Kimberly Perez, MD, a medical oncologist and co-director of clinical research in the Division of Gastrointestinal Oncology at Dana-Farber Cancer Institute; as well as an assistant professor of medicine at Harvard Medical School, discussed the clinical implications of the FDA approval of belzutifan (Welireg) for the treatment of adult and pediatric patients 12 years of age and older with locally advanced, unresectable, or metastatic pheochromocytoma or paraganglioma.
On May 14, 2025, the FDA approved belzutifan for this indication based on data from the phase 2 LITESPARK-015 trial (NCT04924075), which evaluated the agent in patients with advanced disease. In cohort A1 (n = 72), the agent demonstrated a confirmed overall response rate of 26% (95% CI, 17%-38%) and a median duration of response of 20.4 months (95% CI, 8.3-not reached).
Perez emphasized that prior to this approval, systemic treatment options for pheochromocytoma and paraganglioma were limited.

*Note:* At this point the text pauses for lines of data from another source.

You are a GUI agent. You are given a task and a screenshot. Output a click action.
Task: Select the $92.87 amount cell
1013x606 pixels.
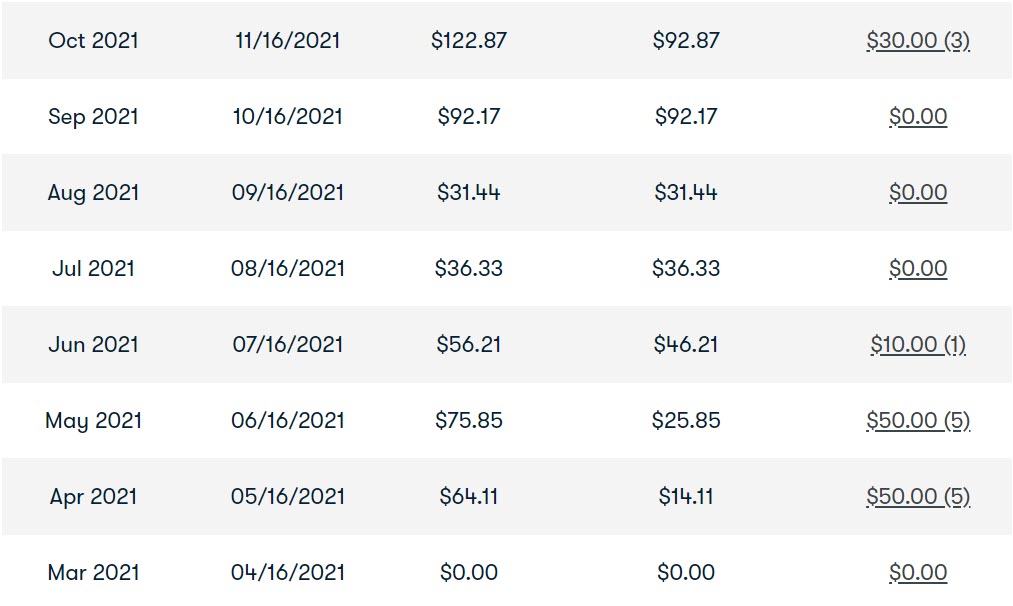click(x=685, y=41)
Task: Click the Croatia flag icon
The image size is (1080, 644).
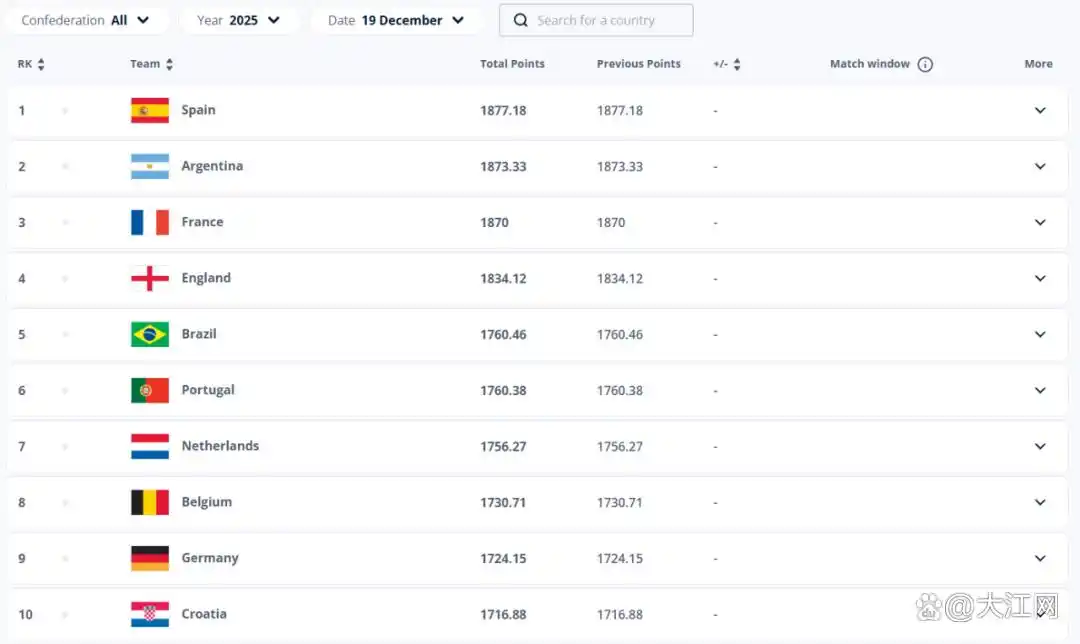Action: [x=149, y=614]
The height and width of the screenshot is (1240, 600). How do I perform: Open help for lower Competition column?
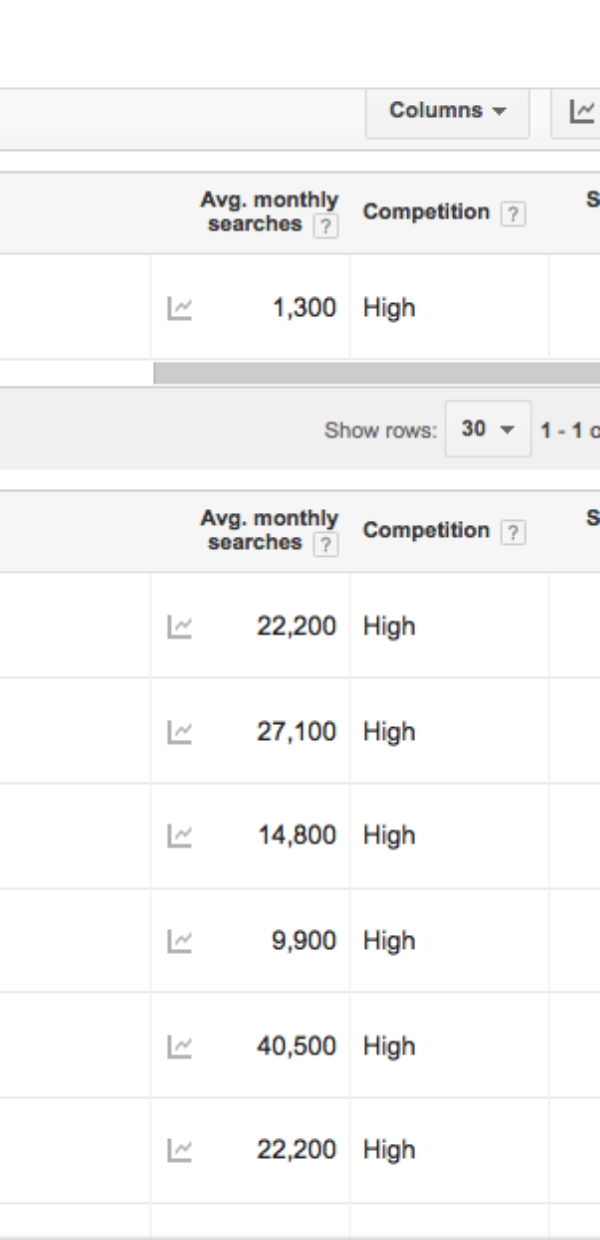tap(512, 531)
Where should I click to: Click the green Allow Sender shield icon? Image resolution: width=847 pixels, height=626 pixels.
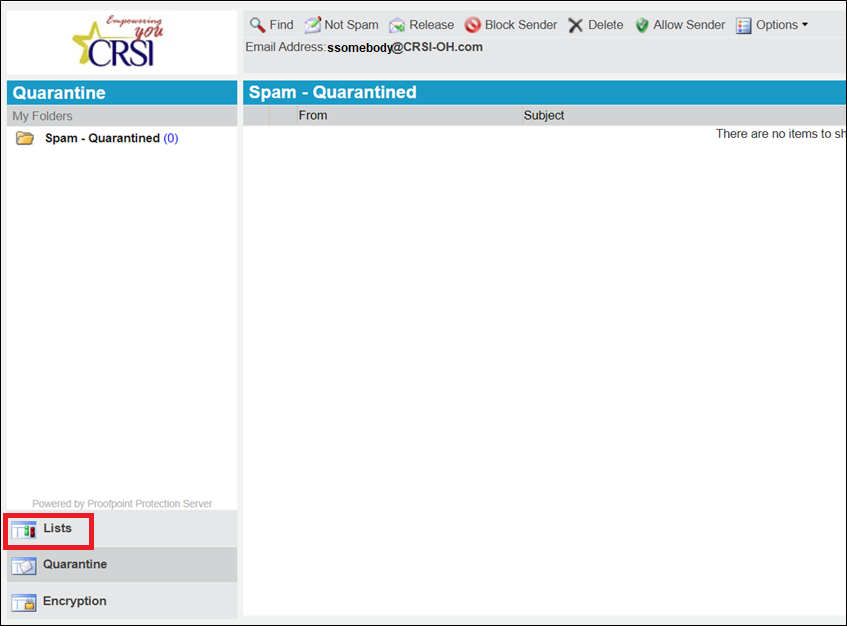(x=642, y=25)
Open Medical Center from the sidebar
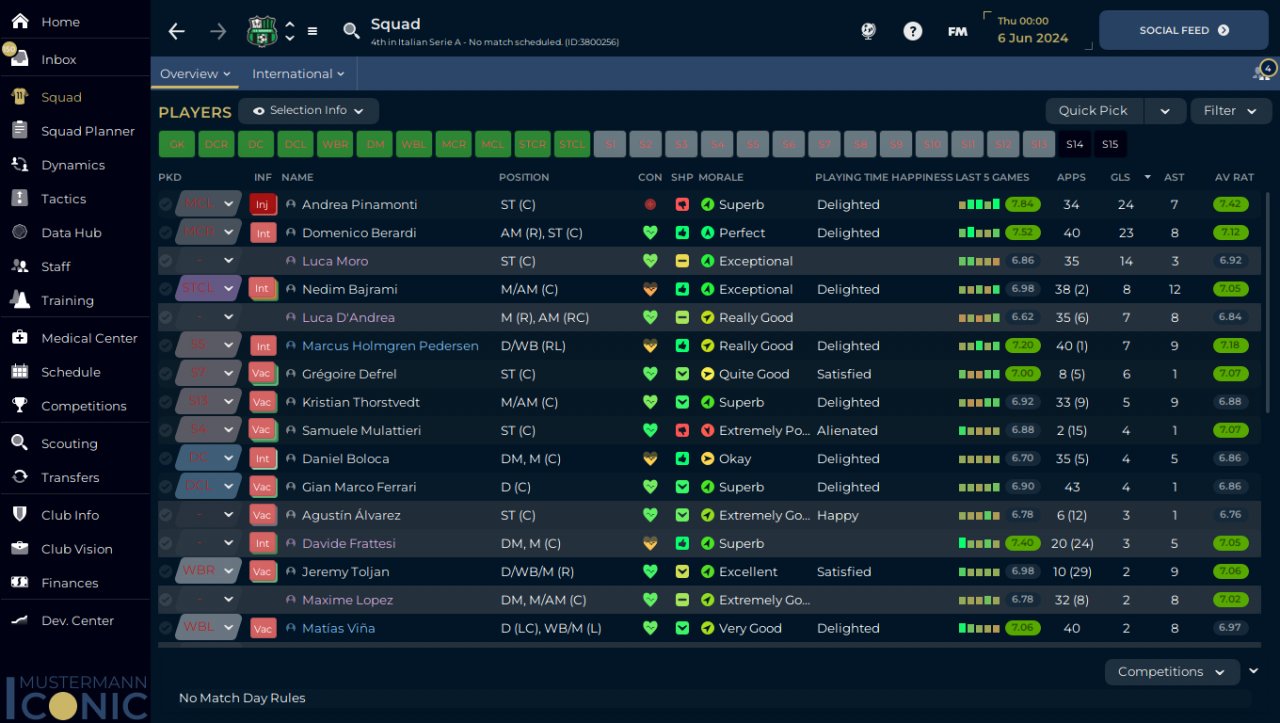The image size is (1280, 723). [89, 338]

The only previously approved agent, iobenguane I 131 (Azedra), is no longer commercially available, she stated. Alternative therapies—including TKIs and cytotoxic chemotherapy—have been used in this population but are associated with notable toxicity concerns, particularly in patients with catecholamine-secreting tumors where hypertension is a dominant clinical feature, according to Perez.

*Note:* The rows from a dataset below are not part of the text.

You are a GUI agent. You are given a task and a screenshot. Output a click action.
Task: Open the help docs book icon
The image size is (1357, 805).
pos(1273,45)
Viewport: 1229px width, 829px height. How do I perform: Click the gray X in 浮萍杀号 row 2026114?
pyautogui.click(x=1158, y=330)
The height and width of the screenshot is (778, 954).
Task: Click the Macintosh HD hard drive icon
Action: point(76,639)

Belzutifan, a selective HIF-2α inhibitor, uses a novel mechanism of action compared with historically used regimens. Perez noted that the absence of exacerbated hypertensive events associated with belzutifan is clinically meaningful given the underlying biology of these tumors and their association with catecholamine excess.
Belzutifan was generally well tolerated in LITESPARK-015, with the most frequently reported adverse effects—occurring in at least 25% of patients—consisting of anemia; fatigue; musculoskeletal pain; decreased lymphocyte and leukocyte counts; elevated alanine aminotransferase, aspartate aminotransferase, calcium, potassium, and alkaline phosphatase levels; dyspnea; dizziness; headache; and nausea.
The recommended dosage of belzutifan is 120 mg once daily for adult patients and pediatric patients weighing at least 40 kg. For pediatric patients weighing under 40 kg, the recommended dose is 80 mg once daily. Treatment should continue until disease progression or the development of unacceptable toxicity.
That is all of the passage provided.